# Request:
Reproduce the rows below with "browser arrow" changed to "back button" and every other character unchanged. Omit the pictures from your output.

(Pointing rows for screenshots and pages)
---+---

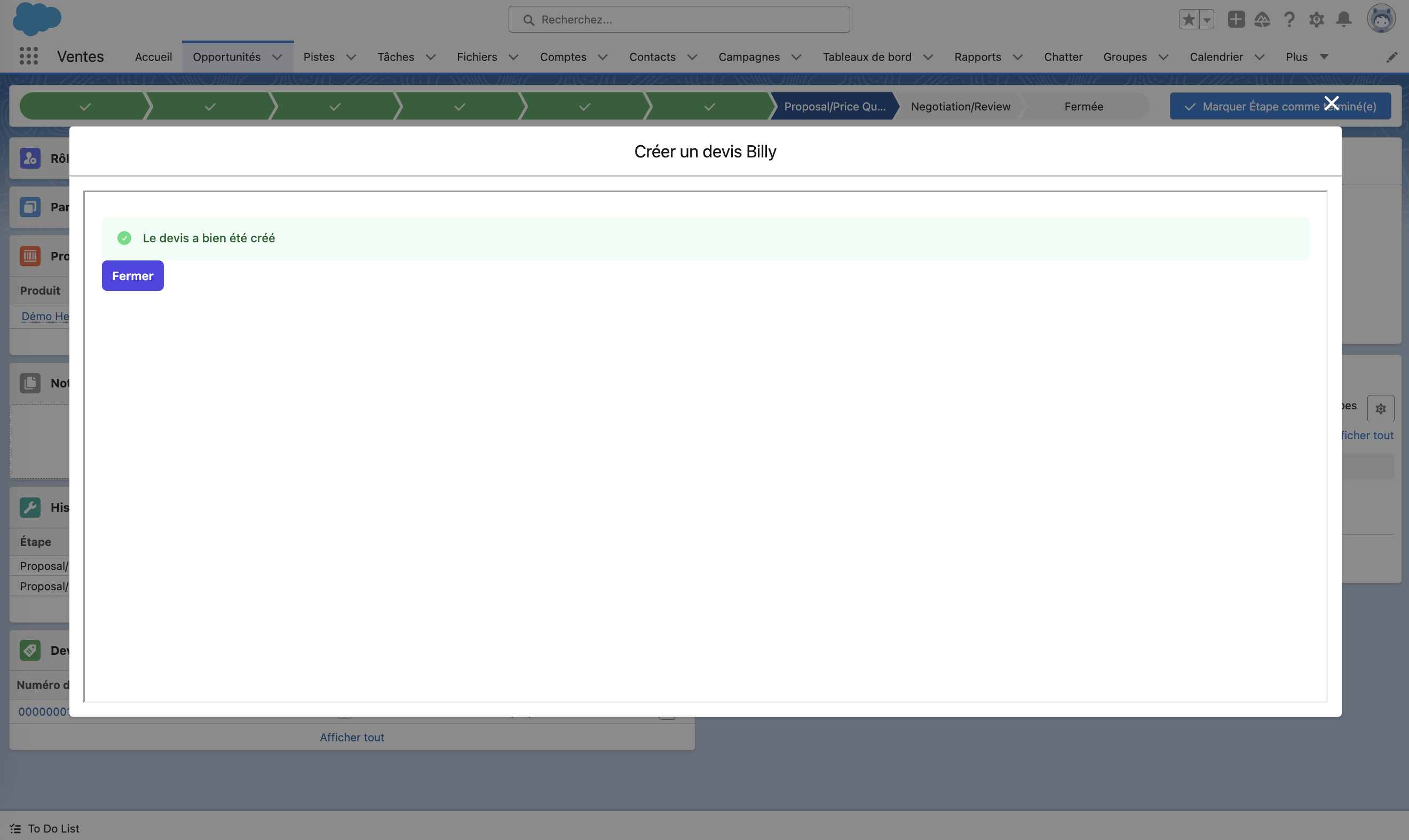Screen dimensions: 1409x840
Task: Open the Help question mark icon
Action: pos(1289,19)
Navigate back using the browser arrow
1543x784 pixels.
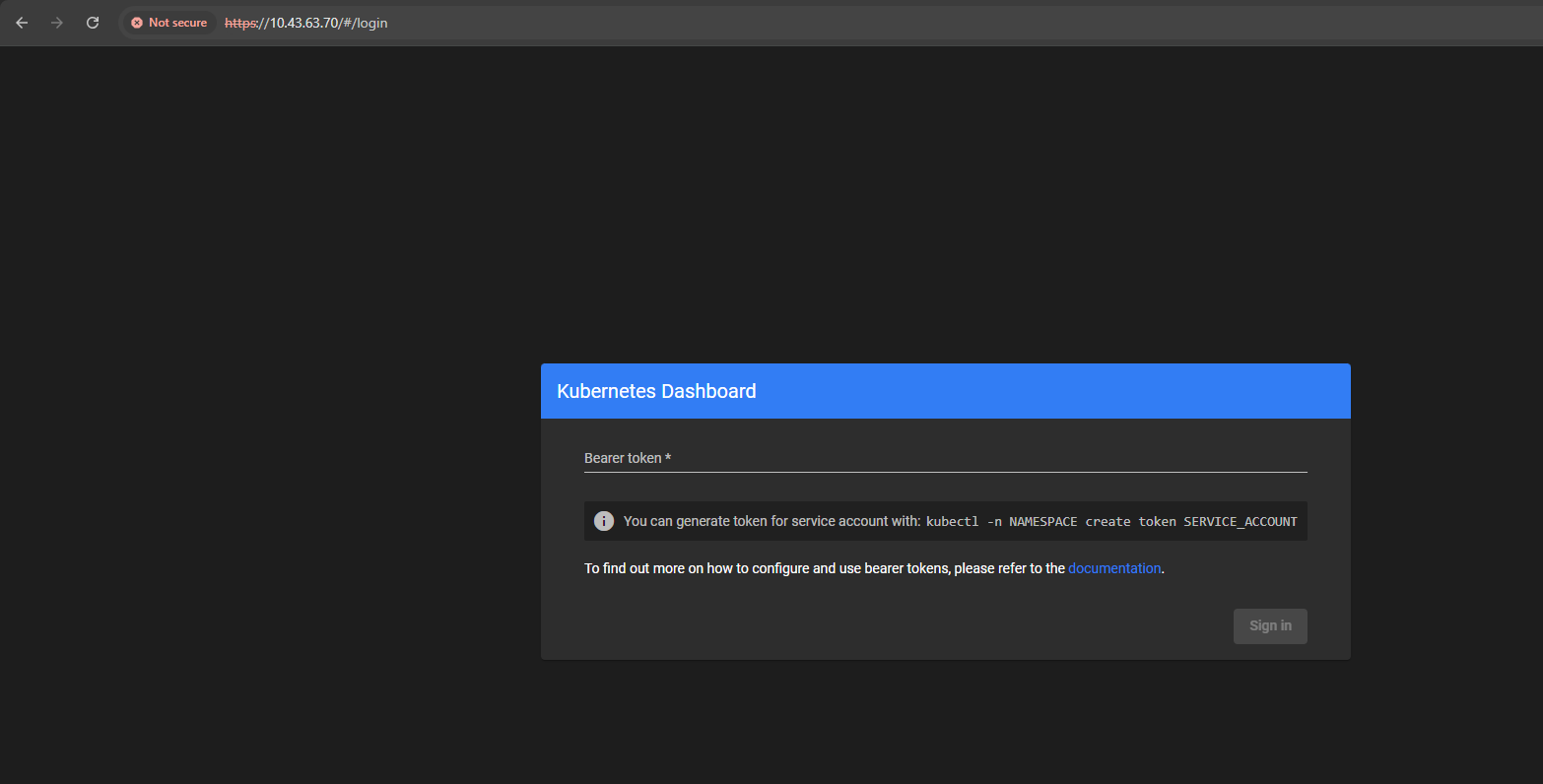(x=22, y=22)
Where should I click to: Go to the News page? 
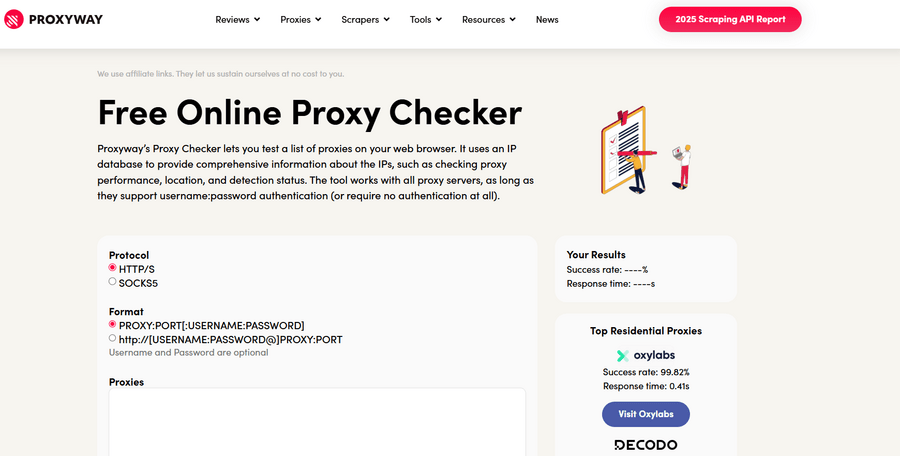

---+---

# The output:
Screen dimensions: 1409x840
Task: Open the Help question mark icon
Action: pos(1289,19)
Navigate back using the back button
1543x784 pixels.
(x=22, y=22)
Where should I click to: Go to the News page? 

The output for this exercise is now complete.